The parliamentary office of Frank Field has announced that the former Work and Pensions Committee (WPC) chair and Labour MP has died aged 81.
Lord Field was the MP for Birkenhead for 40 years and was a champion of welfare reform during his time in parliament.
He was WPC chair between 2015 and 2019, working on several policy areas including defined benefit pension regulations and The Pensions Regulator’s activities and powers, as well as inquiries into crises such as Carillion and Arcadia.
Lord Field’s family issued a statement through his parliamentary office saying that he had remained “resilient and engaged with life” through a long battle with cancer.

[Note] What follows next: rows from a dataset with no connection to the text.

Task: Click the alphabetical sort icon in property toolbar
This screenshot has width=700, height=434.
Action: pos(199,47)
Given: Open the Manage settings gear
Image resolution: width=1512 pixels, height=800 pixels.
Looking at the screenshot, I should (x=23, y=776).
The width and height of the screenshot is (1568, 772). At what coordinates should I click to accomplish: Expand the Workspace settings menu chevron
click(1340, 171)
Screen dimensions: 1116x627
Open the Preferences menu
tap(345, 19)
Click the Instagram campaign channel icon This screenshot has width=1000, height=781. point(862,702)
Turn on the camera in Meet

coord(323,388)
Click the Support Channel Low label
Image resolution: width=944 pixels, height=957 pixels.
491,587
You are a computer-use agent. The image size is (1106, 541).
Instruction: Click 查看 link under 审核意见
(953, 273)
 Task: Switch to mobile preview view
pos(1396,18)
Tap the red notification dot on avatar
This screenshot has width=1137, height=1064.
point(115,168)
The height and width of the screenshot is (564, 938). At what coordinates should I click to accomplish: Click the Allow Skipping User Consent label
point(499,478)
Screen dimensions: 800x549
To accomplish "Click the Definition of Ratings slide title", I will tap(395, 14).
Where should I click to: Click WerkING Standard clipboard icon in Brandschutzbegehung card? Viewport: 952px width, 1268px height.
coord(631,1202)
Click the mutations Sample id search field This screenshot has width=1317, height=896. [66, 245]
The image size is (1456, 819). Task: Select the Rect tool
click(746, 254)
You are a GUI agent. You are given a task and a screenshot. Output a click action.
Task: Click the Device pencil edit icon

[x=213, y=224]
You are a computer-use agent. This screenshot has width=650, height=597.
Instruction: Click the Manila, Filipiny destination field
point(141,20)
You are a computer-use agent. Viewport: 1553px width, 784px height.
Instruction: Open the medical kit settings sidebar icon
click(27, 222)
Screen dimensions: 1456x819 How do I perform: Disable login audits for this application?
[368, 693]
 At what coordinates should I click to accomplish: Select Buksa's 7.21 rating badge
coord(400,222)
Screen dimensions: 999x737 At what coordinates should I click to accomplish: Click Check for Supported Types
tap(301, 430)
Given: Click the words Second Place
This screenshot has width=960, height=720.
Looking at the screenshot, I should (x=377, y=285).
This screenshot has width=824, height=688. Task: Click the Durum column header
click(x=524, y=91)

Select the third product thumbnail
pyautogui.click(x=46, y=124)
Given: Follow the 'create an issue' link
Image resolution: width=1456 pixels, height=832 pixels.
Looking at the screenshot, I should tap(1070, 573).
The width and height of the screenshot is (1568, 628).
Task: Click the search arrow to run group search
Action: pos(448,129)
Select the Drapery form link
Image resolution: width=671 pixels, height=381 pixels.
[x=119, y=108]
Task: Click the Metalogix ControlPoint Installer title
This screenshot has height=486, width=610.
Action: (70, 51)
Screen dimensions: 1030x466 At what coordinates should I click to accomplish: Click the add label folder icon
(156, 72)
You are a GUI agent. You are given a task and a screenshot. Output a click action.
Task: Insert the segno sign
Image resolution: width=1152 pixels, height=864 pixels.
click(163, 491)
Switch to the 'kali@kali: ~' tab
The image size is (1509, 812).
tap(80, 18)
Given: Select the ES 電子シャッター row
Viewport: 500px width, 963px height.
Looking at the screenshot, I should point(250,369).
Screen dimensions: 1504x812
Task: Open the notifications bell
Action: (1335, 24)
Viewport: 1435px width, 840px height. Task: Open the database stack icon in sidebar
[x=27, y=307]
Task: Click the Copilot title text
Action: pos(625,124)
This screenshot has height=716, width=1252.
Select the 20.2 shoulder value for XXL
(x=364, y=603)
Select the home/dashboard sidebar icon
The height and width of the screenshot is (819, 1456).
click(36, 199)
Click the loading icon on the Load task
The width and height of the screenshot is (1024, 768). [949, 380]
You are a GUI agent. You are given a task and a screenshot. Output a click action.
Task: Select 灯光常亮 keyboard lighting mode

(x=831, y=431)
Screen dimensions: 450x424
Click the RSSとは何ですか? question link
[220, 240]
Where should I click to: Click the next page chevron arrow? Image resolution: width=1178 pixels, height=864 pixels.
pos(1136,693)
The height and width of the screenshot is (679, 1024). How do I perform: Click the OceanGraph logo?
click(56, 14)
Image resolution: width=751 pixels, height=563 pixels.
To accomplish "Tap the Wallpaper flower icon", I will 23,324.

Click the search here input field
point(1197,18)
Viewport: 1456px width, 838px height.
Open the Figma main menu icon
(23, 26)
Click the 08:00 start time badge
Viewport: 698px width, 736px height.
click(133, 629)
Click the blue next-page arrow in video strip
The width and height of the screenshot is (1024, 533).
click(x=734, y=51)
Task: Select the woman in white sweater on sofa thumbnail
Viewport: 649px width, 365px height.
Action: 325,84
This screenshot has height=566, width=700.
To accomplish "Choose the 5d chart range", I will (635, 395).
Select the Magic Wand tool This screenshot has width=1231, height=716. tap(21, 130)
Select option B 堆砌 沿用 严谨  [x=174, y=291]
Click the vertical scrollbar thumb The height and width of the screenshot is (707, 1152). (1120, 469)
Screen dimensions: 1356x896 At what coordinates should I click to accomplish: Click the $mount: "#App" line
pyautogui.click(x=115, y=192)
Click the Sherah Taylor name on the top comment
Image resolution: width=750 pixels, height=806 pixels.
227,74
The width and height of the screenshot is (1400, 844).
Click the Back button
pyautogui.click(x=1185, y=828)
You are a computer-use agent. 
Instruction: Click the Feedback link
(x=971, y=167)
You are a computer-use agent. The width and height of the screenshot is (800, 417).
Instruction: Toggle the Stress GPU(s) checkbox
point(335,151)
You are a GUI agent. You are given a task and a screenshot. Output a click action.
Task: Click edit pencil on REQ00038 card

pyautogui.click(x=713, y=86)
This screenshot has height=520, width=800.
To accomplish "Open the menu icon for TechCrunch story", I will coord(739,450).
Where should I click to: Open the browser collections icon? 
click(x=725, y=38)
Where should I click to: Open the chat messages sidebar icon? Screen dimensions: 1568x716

“Frank was an extraordinary individual who spent his life fighting poverty, injustice and environmental destruction,” the statement read.
“His decency and faith in people’s self-interested altruism made a unique contribution to British politics. After 40 years of dedicated public service, Frank will be mourned by admirers across the political divide.”
Lord Field was a Labour MP until he stood as a candidate for the newly formed Birkenhead Social Justice Party in the December 2019 election, after resigning the Labour Party whip in August 2018.
During his time as a Labour MP, he served as Minister for Welfare Reform in Tony Blair’s first term as Prime Minister.
Lord Field was awarded a life peerage in 2020 and sat in the House of Lords as a crossbencher.
In 2022, Lord Field was appointed to the Companion of Honour in the New Years Honours List in recognition of his public and political service.
Former Prime Minister, Tony Blair, paid tribute to Lord Field, saying he had “integrity, intelligence and deep commitment to the causes he believed in”.
“He was an independent thinker never constrained by conventional wisdom, but always pushing at the frontier of new ideas,” Blair said.
"Even when we disagreed, I had the utmost respect for him as a colleague and a character.
"Whether in his work on child poverty or in his time devoted to the reform of our welfare system, he stood up and stood out for the passion and insight he brought to any subject.”
LCP partner and former Pensions Minister, Steve Webb, also paid tribute, saying "“the world of parliament, pensions and public life is lessened today by the loss of Frank Field".
"I first met Frank more than 30 years ago when I was a young economist and his support and engagement first got me involved in the world of Westminster," he continued.
"Although Frank was passionate about all the causes he believed in, he was not a ‘tribal’ politician and was willing to work with people of all parties in support of causes that he believed in.
Frank set the gold standard for how to run an all-party Select Committee. As chair of the Work and Pensions Committee he used his position to hold the powerful to account and was particularly effective in support of members of the BHS pension scheme.
“Frank had that rare combination of compassion, anger about injustice and deep policy expertise which made him such an effective campaigner. His campaigning spanned early work with the Child Poverty Action Group to working for pensions justice on a range of issues in parliament. He was valued around the House of Commons and his contributions were always listened to with respect. He will be much missed."